Task directions >> Among the entries that follow, tally the lines with the string "agent". Give no more than the number.

The input >>

******

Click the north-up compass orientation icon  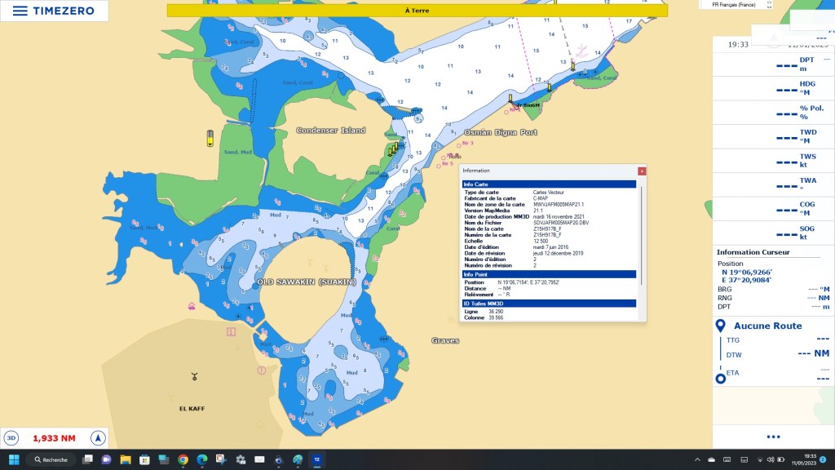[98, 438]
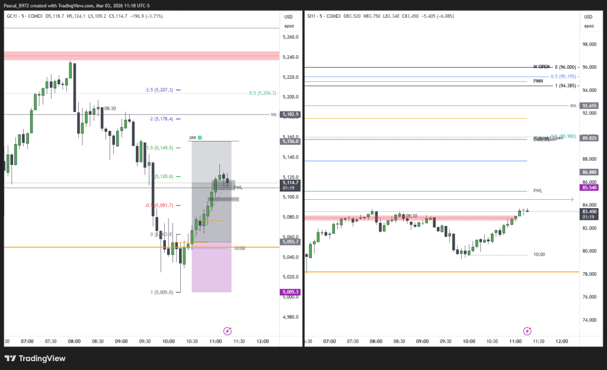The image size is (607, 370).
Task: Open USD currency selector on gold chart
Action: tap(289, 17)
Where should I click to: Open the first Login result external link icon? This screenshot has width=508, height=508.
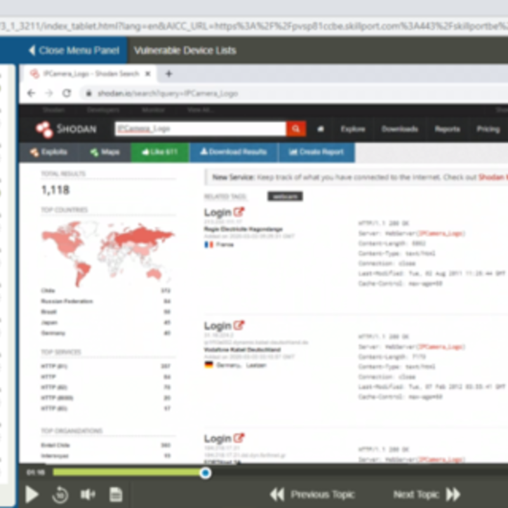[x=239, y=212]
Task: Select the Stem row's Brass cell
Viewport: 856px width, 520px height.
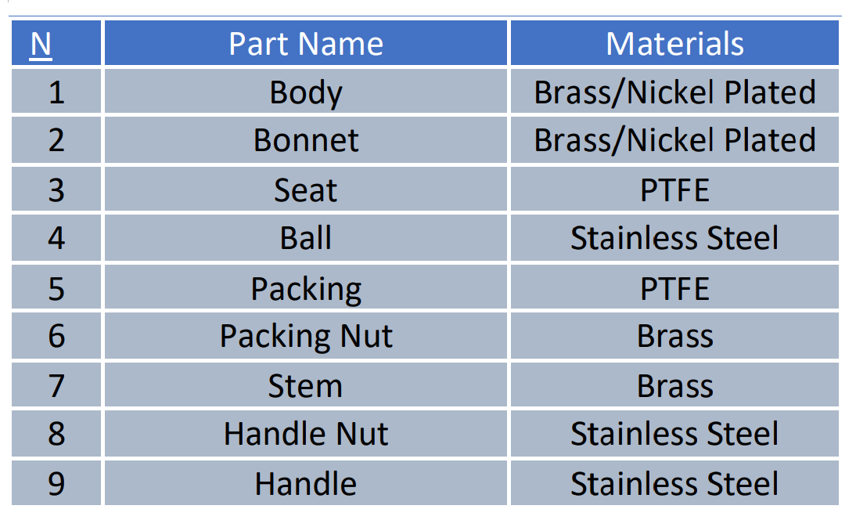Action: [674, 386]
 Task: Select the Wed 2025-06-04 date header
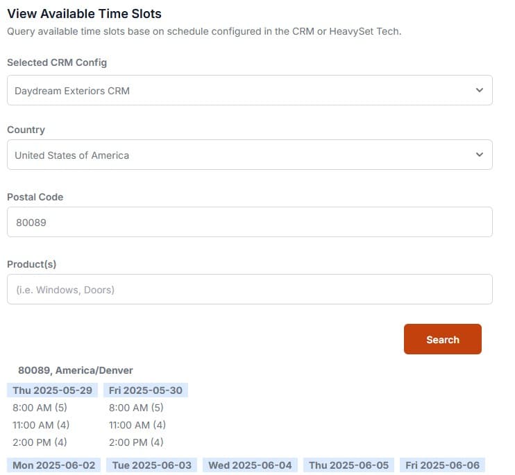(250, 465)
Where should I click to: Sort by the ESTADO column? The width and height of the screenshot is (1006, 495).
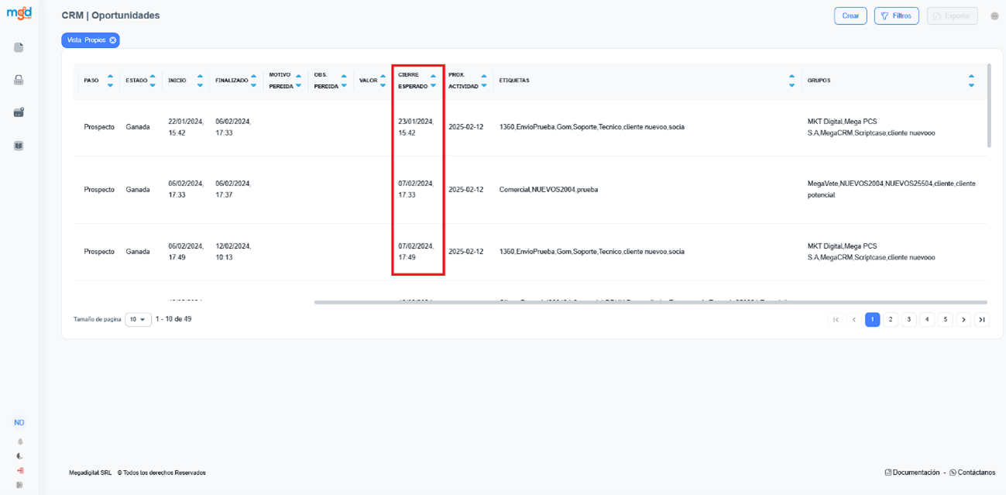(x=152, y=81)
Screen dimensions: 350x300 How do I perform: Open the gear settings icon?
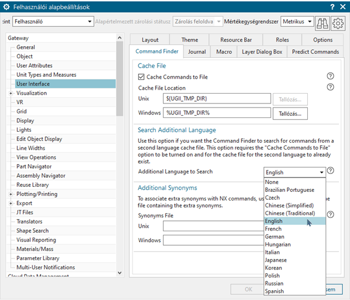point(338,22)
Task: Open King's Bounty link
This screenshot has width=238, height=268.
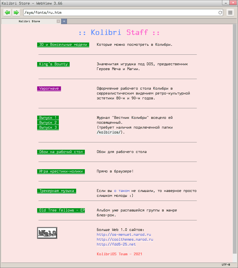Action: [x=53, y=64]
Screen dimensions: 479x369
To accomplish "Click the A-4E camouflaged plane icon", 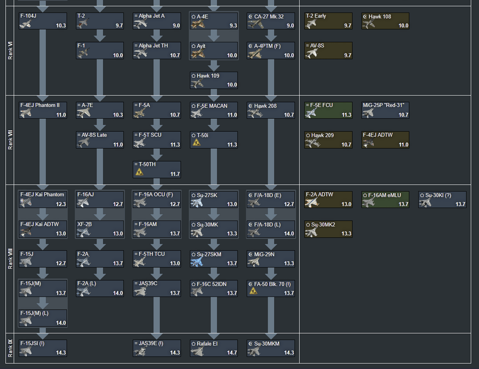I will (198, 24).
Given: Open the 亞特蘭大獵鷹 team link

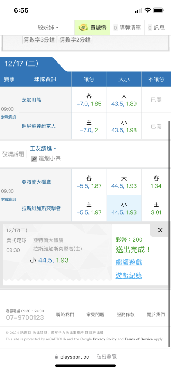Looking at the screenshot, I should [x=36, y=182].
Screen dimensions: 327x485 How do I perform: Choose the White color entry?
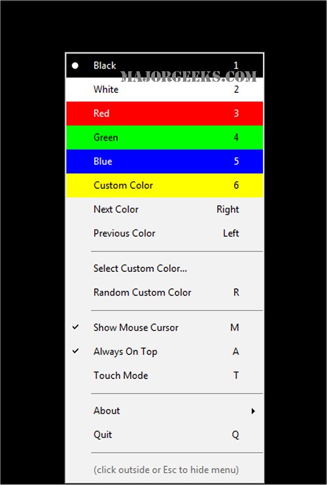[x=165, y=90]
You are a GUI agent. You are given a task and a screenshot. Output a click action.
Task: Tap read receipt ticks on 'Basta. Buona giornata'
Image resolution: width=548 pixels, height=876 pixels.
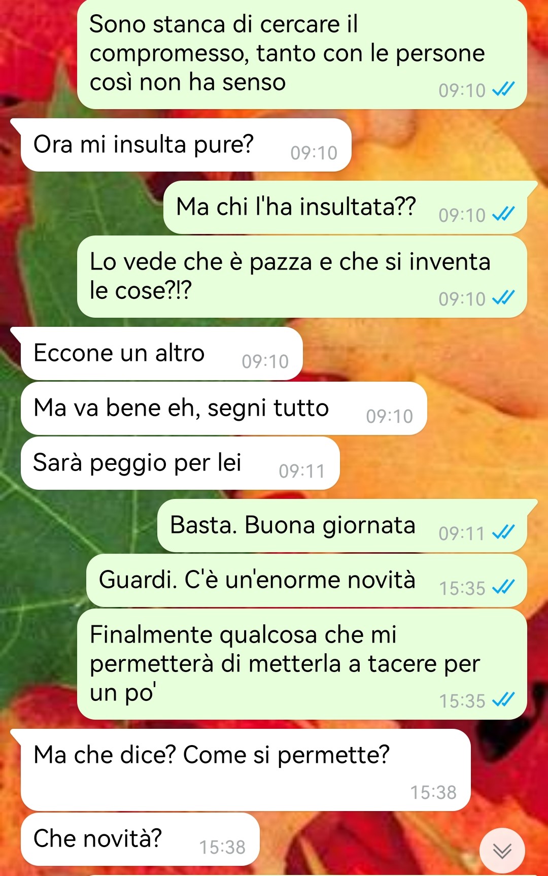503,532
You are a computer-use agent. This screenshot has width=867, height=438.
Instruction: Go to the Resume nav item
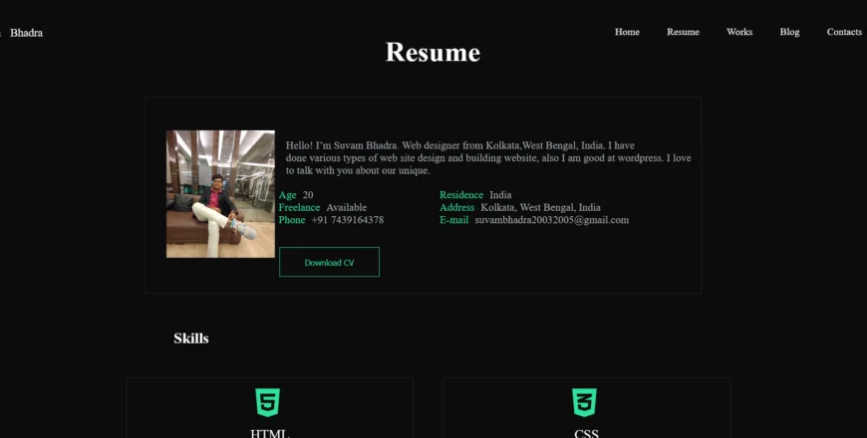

******

Written solution >> 2